# charging deep cycle batteries connected in parallel



## RMK (Feb 21, 2017)

i currently have 2 12V size 29 deep cycle marine batteries connected in parallel and a 3rd size 27 12V deep cycle marine cranking battery in the back of the boat. I am currently charging all 3 batteries with a 2 bank 15 amp onboard charger. 1 bank to the cranking battery and the other bank hooked to the 2 big batteries (charger connected positive to one battery in the circuit and negative to the negative of the other battery in the circuit) 

I m in the process of adding another 12v size 29 deep cycle marine battery farther forward in the boat that will be dedicated power source for 2 fish finders at the bow of the boat. 

i ordered a new 20 amp 3 bank onboard charger and planned to charge the 3 batteries in the back of the boat with the new charger and move the old charger farther forward to charge the new fish finder battery. 

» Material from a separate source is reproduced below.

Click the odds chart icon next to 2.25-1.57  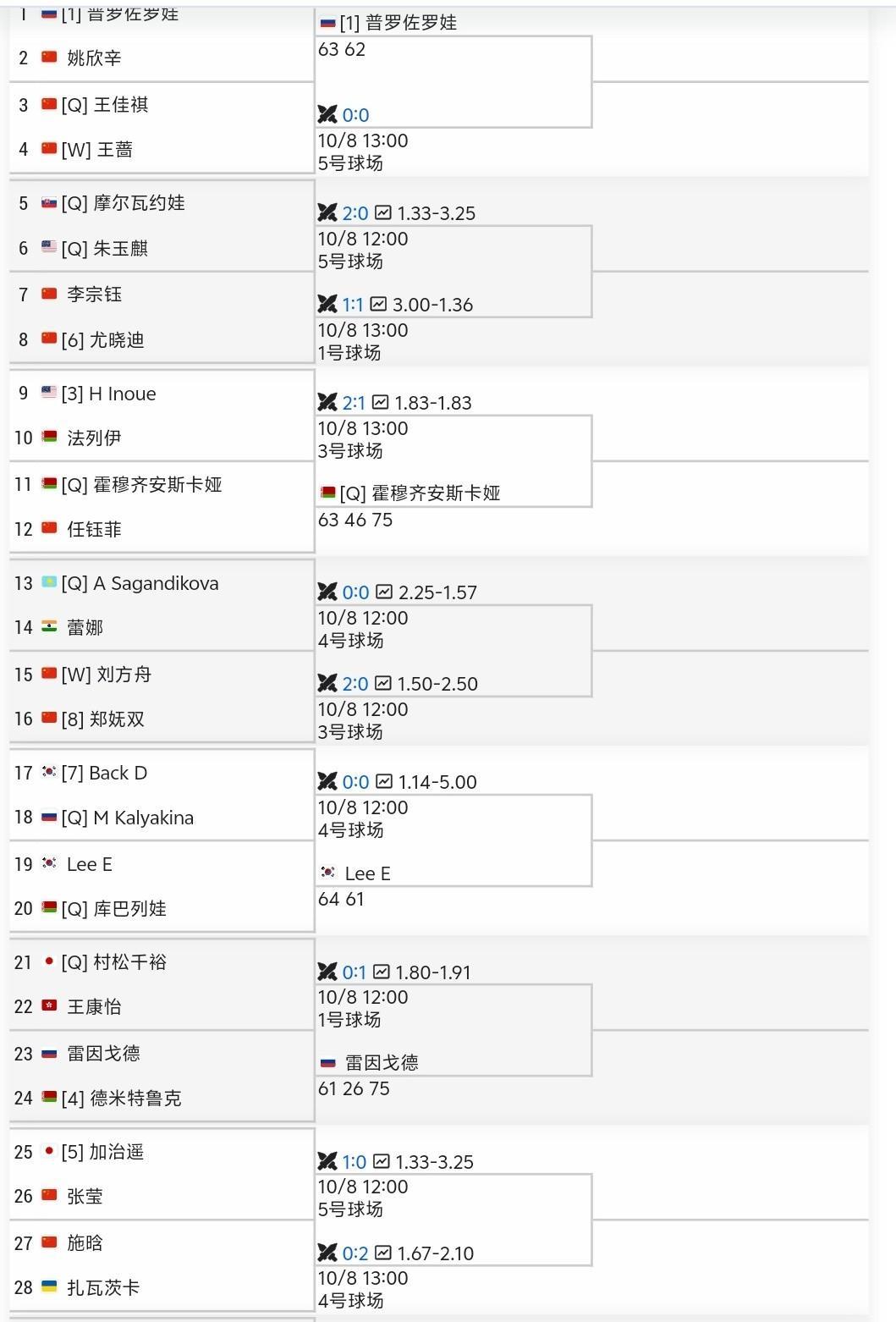(x=384, y=592)
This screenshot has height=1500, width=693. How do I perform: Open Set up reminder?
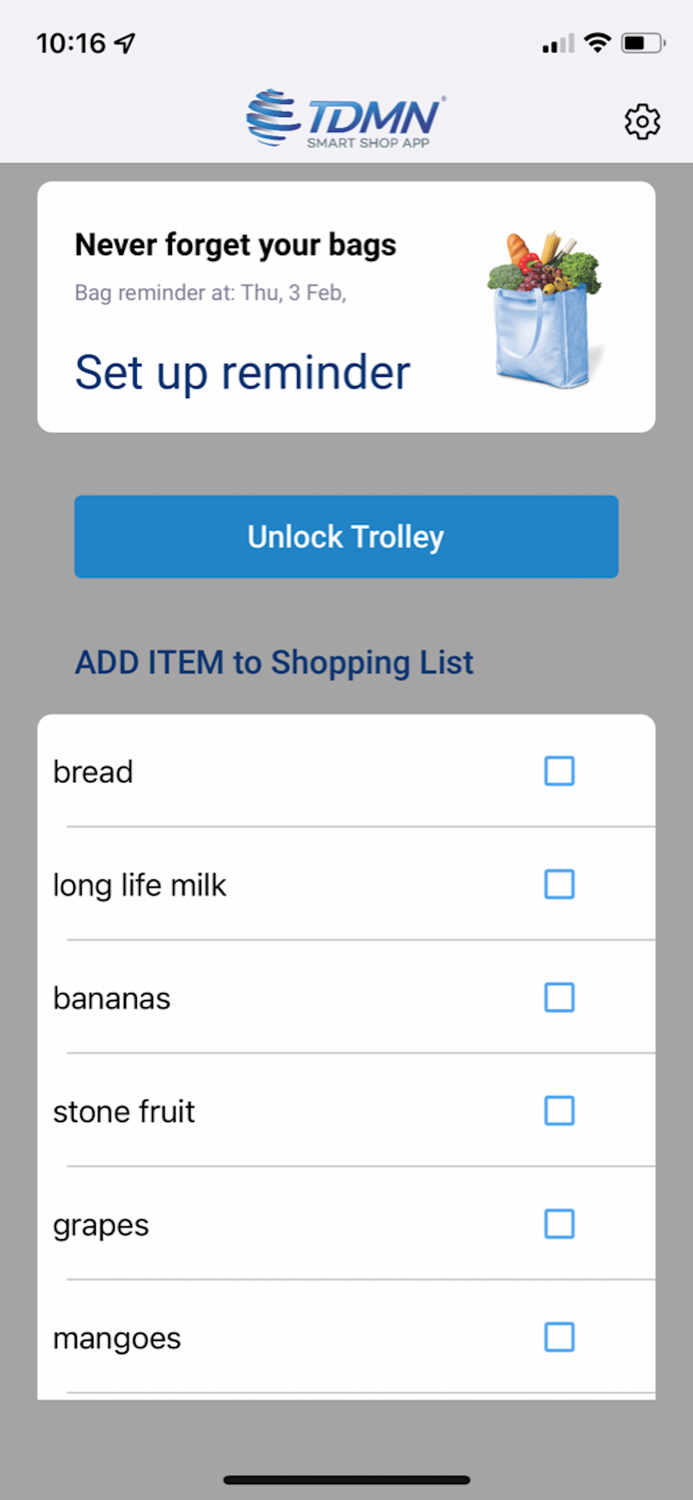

Question is can i charge the 2 batteries connected in parellel each with their own bank of the new 3 bank charger? 1 bank to each of the 3 batteries in the back of the boat. Or should i have just bought a new 1 bank charger for the new fish finder battery and left the back of the boat alone? i was hoping with the higher amp and 3 bank (newly ordered onboard charger) i would be able to charge the 3 batteries in the back of the boat more efficiently and use my old 2 bank to charge the new fishfinder battery. (obviously only using of the of the charging banks )

I know somebody on here knows, if they are able to follow my rambling...


----------



## KaGee (Sep 8, 2006)




----------



## RMK (Feb 21, 2017)

i saw that. only confusing part was they said you could charge each battery individually in 12v mode but then when they demonstrated that in the animation they only hooked the charger up to one battery (the one on the left) when they did that. demonstration error or not? i m wanting to hook up all 3 batteries to 1 one 3 bank charger, each battery on their own bank, including the 2 batteries that i have wired in parallel.


----------



## leeabu (Apr 10, 2004)

RMK said:


> i saw that. only confusing part was they said you could charge each battery individually in 12v mode but then when they demonstrated that in the animation they only hooked the charger up to one battery (the one on the left) when they did that. demonstration error or not? i m wanting to hook up all 3 batteries to 1 one 3 bank charger, each battery on their own bank, including the 2 batteries that i have wired in parallel.


----------



## crappiedude (Mar 12, 2006)

I have the same 3 batteries in my boat and they are hooked up the same as yours.
2 series 29 for the TM (ran parallel for 12v TM) and 1 series 27 for starting/electronics.
I have a 3 bank charger and 1 set of leads go to each battery.
Unless I'm fishing, the charger stays plugged in.


----------



## RMK (Feb 21, 2017)

crappiedude said:


> I have the same 3 batteries in my boat and they are hooked up the same as yours.
> 2 series 29 for the TM (ran parallel for 12v TM) and 1 series 27 for starting/electronics.
> I have a 3 bank charger and 1 set of leads go to each battery.
> Unless I'm fishing, the charger stays plugged in.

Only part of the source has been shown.